Das muss man Angela Merkel lassen. Bei ihren Besuchen in China hat die Kanzlerin hinter verschlossenen Türen die Menschenrechte gegenüber der Führung in Peking angesprochen. Und zumindest einige Dissidenten haben es dem Einsatz der Bundesregierung zu verdanken, dass sich ihre Haftbedingungen verbessert haben. Trotzdem standen bei Merkels Zusammenkünften mit der kommunistischen Führung die Wirtschaftsbeziehungen stets an vorderster Stelle. Bundespräsident Joachim Gauck dürfte bei seiner aktuellen Reise einen anderen Ton anschlagen.

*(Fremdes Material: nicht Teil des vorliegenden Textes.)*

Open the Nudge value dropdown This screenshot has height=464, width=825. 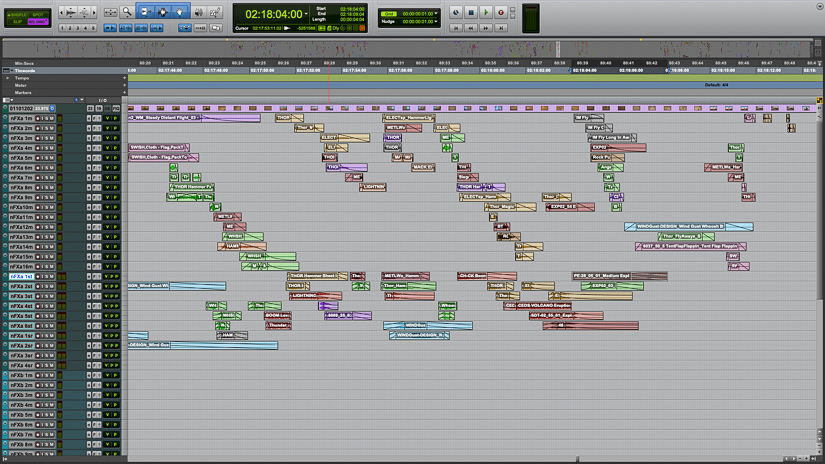pos(437,21)
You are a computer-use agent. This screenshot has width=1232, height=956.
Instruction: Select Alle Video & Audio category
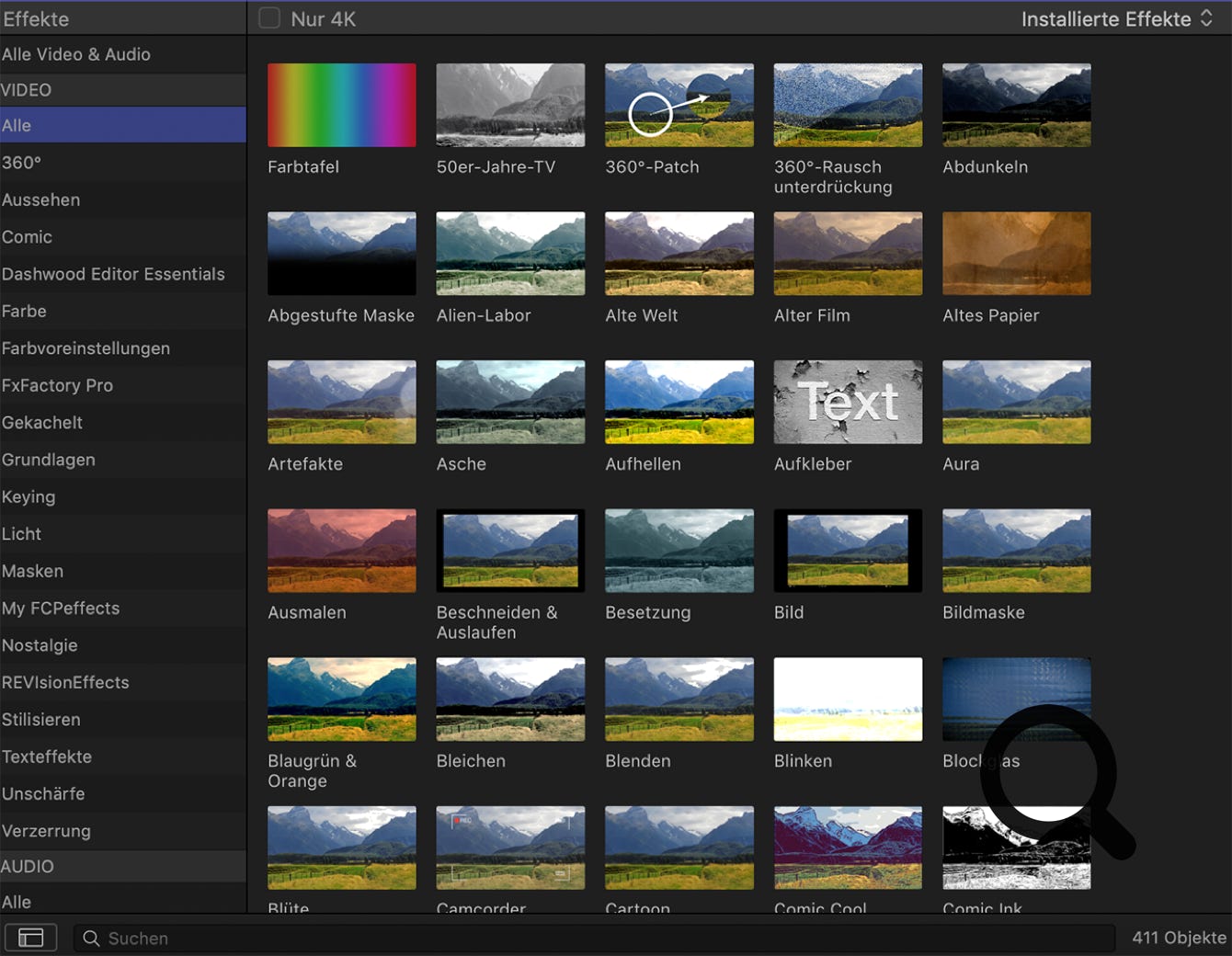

Gauck werde über die politischen Verhältnisse, über Gesellschaft und Kultur reden, betonte sein Stab. Das Besuchsprogramm bestätigt das: Gauck trifft sich mit Schriftstellern und Vertretern der Zivilgesellschaft, außerdem will er einer Messe von Christen beiwohnen. Höhepunkt seiner Reise dürfte eine Rede vor Studenten der Tongji-Universität in Shanghai werden. Es heißt, die Rede werde mit Gaucks eigener Biografie im Zusammenhang stehen. Es ist also zu erwarten, dass der Bundespräsident wieder einmal über Demokratie und Freiheit sprechen wird. Das ist auch dringend notwendig. China erlebt unter Partei- und Staatschef Xi Jinping eine Verhärtung des Systems, wie es sie seit der Niederschlagung der Demokratiebewegung auf dem Tiananmen-Platz vor 27 Jahren nicht mehr gegeben hat.

Anwälte und Journalisten werden eingeschüchtert, Andersdenkende ohne Anklage im Fernsehen vorgeführt. Auch innerhalb der chinesischen Führungsriege traut sich kaum jemand mehr, Kritik an dem äußerst autoritären Führungsstil zu üben.

Deutschland genießt in China hohes Ansehen, der Handel zwischen beiden Ländern boomt immer noch, trotz Chinas nachlassendem Wirtschaftswachstum. Doch das harte innenpolitische Vorgehen der Pekinger Regierung beeinträchtigt längst auch das deutsch-chinesische Verhältnis. Ein zentraler Pfeiler der Zusammenarbeit war stets der gesellschaftliche Austausch. Nun stehen auch ausländische Stiftungen, Institute und Nichtregierungsorganisationen in China massiv unter Druck. Und selbst die zum Teil jahrzehntealte wissenschaftliche Zusammenarbeit leidet.

China ist nicht nur als gigantischer Absatzmarkt für die deutsche Exportwirtschaft wichtig. Die Volksrepublik ist auch unverzichtbar etwa beim Klimaschutz, bei der weltweiten Armutsbekämpfung, bei sozialen und nicht zuletzt in friedenspolitischen Fragen. Entwickelt sich China hingegen zu einer immer unerbittlicheren Autokratie, hat das Auswirkungen auf andere Länder dieser Welt. Für Russland, Ungarn und die Türkei ist China bereits Vorbild.

Gauck mit seiner Biografie ist die richtige Person am richtigen Ort, um auch heikle Themen anzusprechen. Man darf erwarten, dass er das mit der gewohnten Klarheit auch tut.